»»

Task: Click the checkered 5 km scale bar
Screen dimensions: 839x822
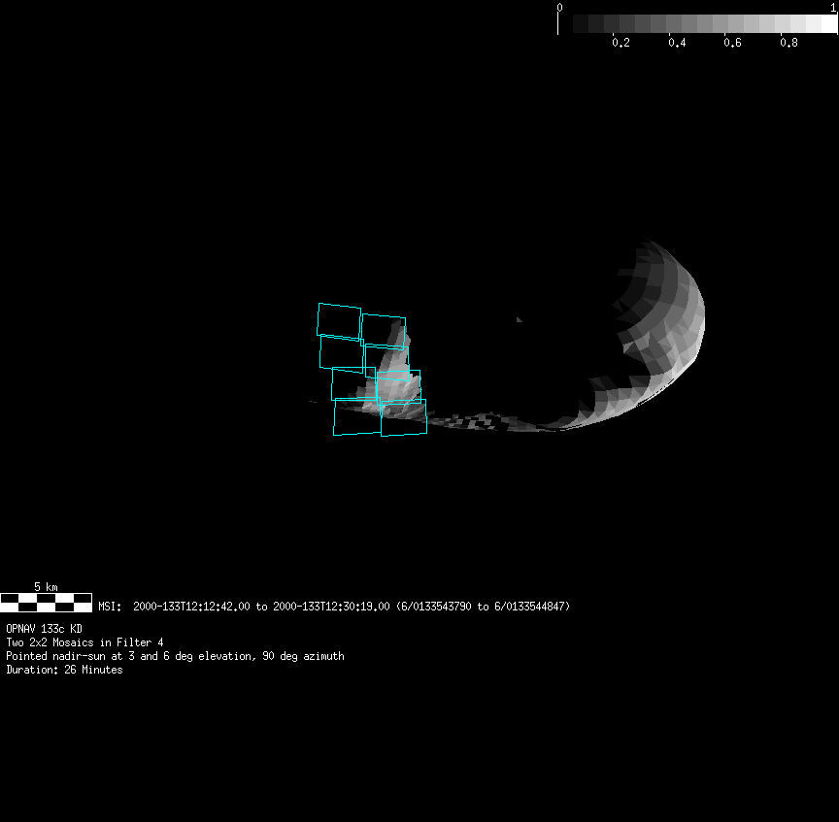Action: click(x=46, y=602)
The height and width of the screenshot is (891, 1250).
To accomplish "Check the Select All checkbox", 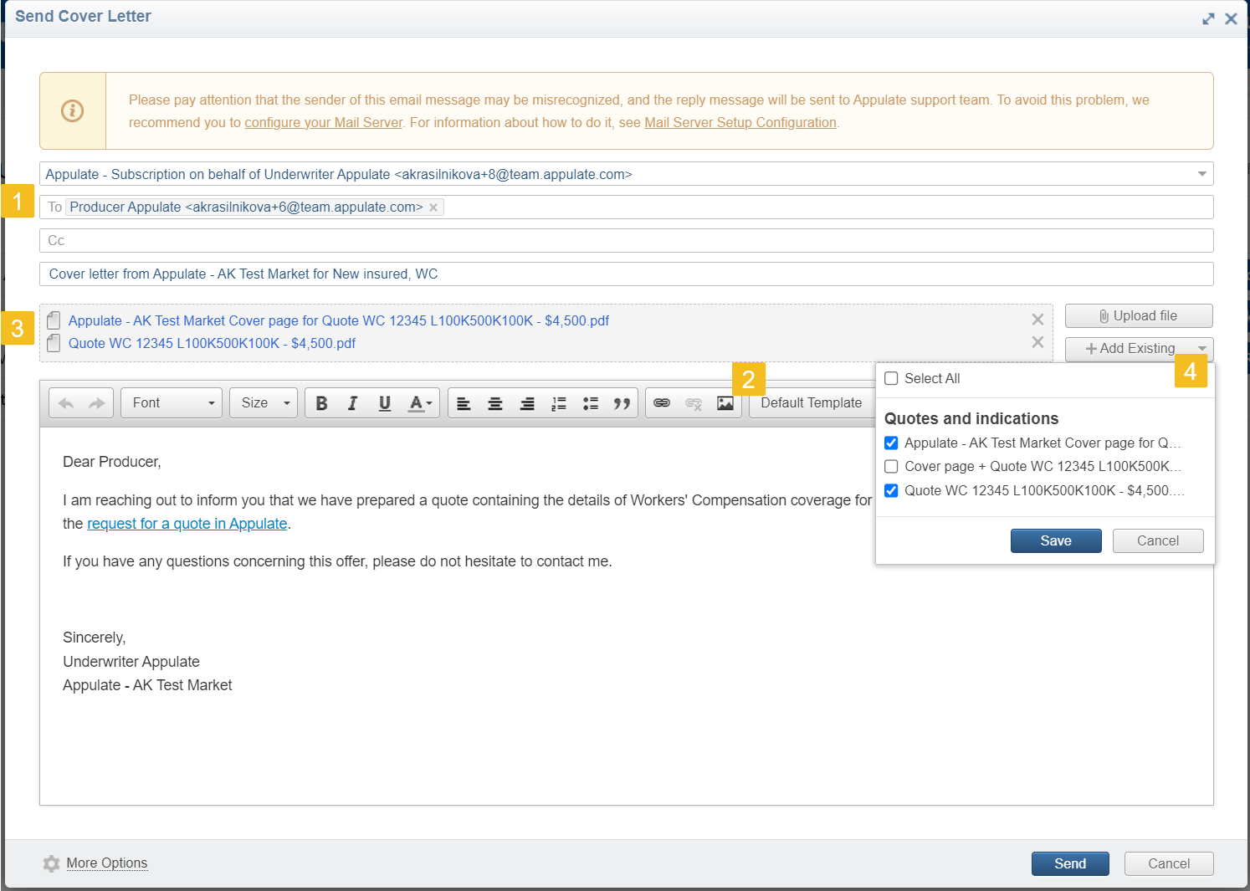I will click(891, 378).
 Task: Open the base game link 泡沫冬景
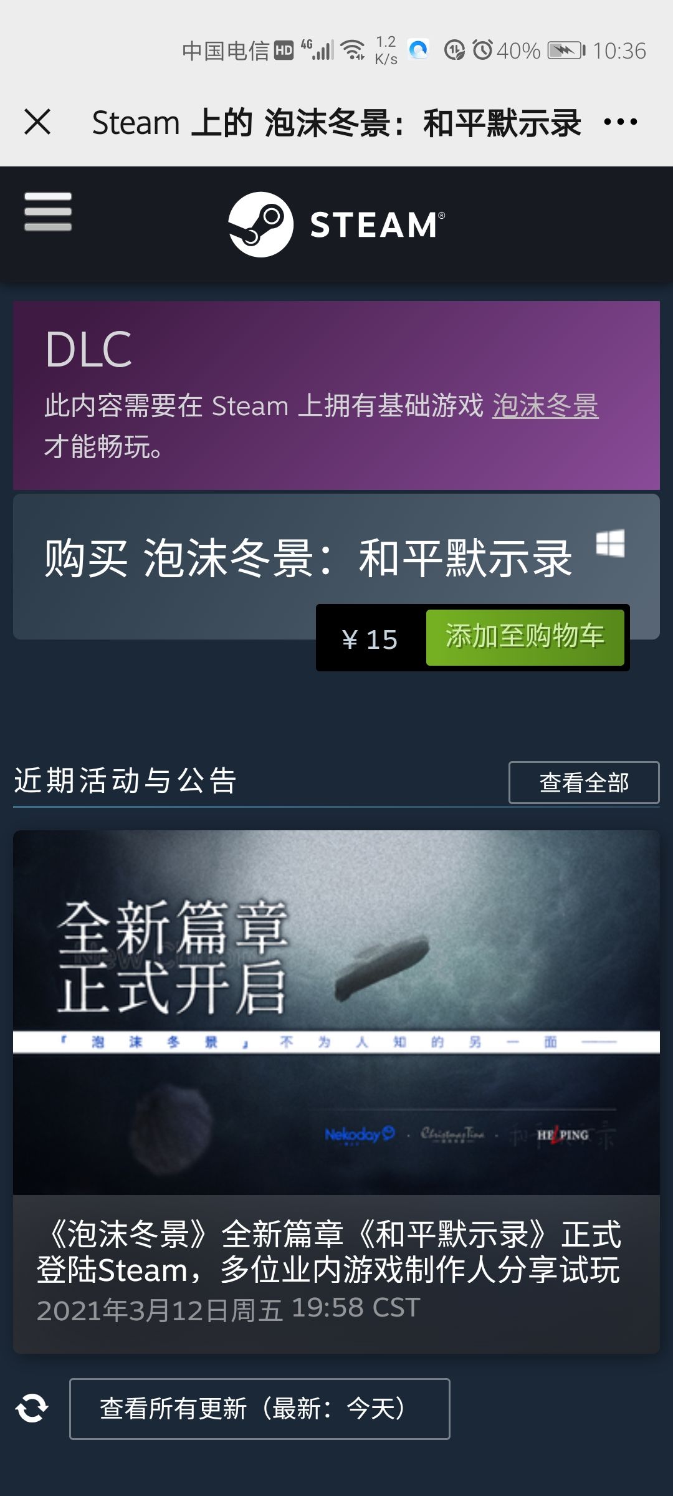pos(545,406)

««
»»

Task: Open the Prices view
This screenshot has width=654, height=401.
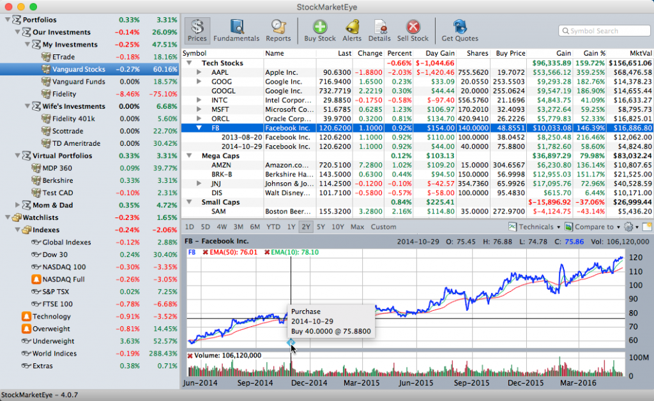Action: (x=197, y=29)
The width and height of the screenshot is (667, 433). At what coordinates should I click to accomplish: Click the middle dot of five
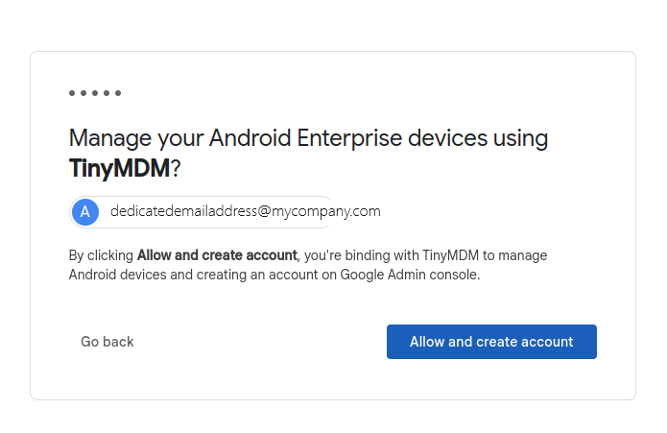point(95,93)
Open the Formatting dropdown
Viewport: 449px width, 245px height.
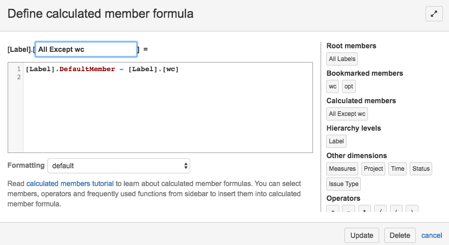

««
»»

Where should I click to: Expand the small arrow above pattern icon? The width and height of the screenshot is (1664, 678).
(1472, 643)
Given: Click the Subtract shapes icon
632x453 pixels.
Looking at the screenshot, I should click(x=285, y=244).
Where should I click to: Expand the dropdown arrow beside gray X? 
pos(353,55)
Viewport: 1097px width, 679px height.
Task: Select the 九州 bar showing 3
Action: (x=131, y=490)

««

How many lines in the rows above contain the string "screenshot", with case counting? Reply with the number alone.

## Solution to this exercise
5